(Sin fines de lucro)

lunes, 21 de noviembre de 2016

Argentina pondrá fin al subsidio del barril de crudo

Las provincias de Neuquén, Chubut y Río Negro concentran gran parte de la producción de petróleo de Argentina y sus gobernadores especulan con la intención que el gobierno central no le alcance un acuerdo como el de este año, que significó una rebaja de 67 dólares a 63 dólares el valor del denominado "barril criollo", y defina el fin del subsidio interno, lo que lo dejaría al valor internacional que hoy ronda los 44 dólares.

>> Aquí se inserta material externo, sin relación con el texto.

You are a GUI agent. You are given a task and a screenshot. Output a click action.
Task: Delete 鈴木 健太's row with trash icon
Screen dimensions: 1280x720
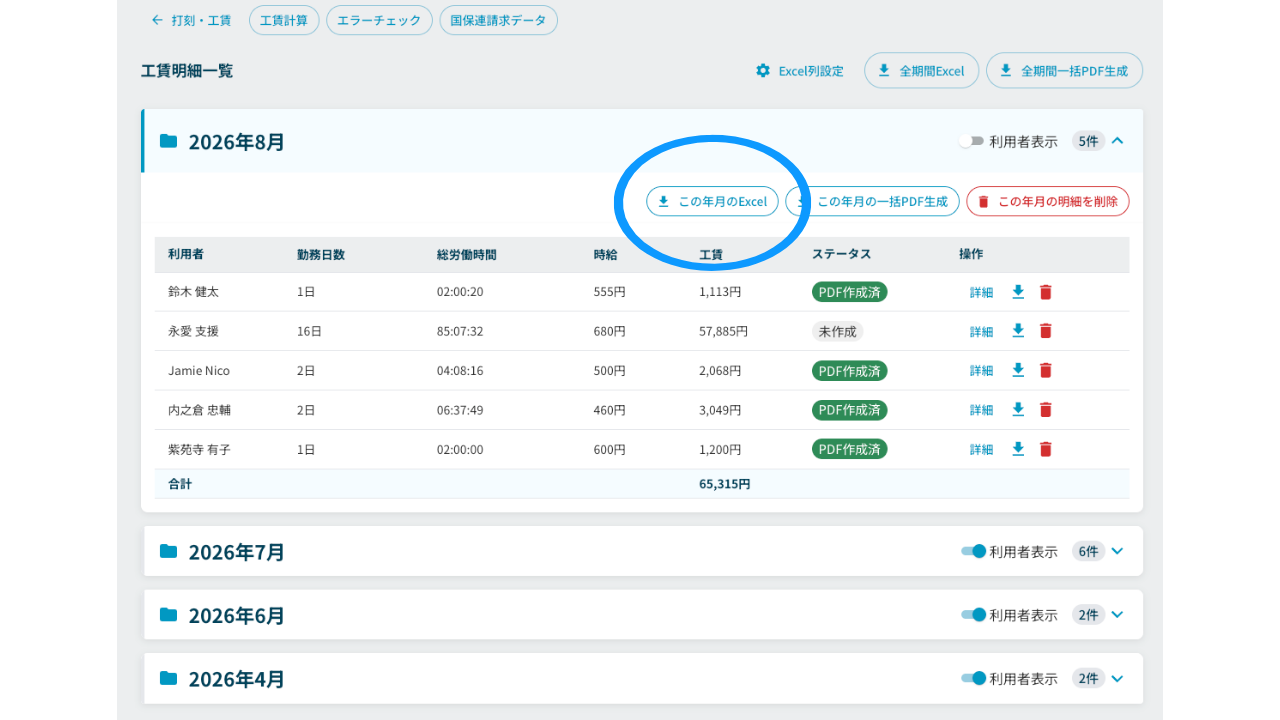pyautogui.click(x=1046, y=292)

El gobernador de Neuquén, Omar Gutiérrez, volvió a reclamar que se mantenga el piso del precio interno, de cara a una reunión que tiene esta semana con el ministro de Energía y Minería, Juan José Aranguren. Ahora lo siguió el secretario de Energía de Río Negro, Sebastián Caldiero, quien señaló la existencia de "reuniones del Gobierno con las principales operadoras y se está hablando de una liberación del barril interno" y se quejó de que "nunca nadie se comunicó formalmente con nosotros para acordar una estrategia de precios".

Caldiero le dijo a la agencia Télam que si en Argentina se liberara el precio "del Brent más un dólar, el nuevo valor se ubicaría en torno a 46 dólares por barril, es decir estaríamos bajando de los actuales 63 dólares a 46 dólares, lo cual representaría una baja de 26 por ciento. A muchas de las empresas que operan en Río Negro, con un barril a menos de 55 dólares no les cierra la ecuación", especificó.

La otra provincia patagónica productora de crudo que también decidió que mantendrá su postura es Chubut. Fuentes cercanas al gobernador aseguraron a el diario El Cronista que llevar el precio interno al mismo nivel del internacional "nos mataría. No vamos a buscar emparejar, sino que vamos a seguir manteniéndonos firmes con nuestra postura de tener un precio interno, algo que ya consensuamos con empresas y sindicatos", agregó la misma fuente.

Mientras las tres provincias intentan unificar posiciones, el Gobierno trabaja en un plan de medidas que tiene en su eje dejar de subsidiar el precio interno del barril, lo que golpearía en la línea de flotación de los ingresos por regalías e impuestos a las provincias y ganancias a las empresas sin tener que estar pendientes de la fluctuación del precio.

Todo esto podría ser posible si se consigue la modificación del convenio colectivo de trabajo del gremio de los petroleros, algo que por ahora está trabado.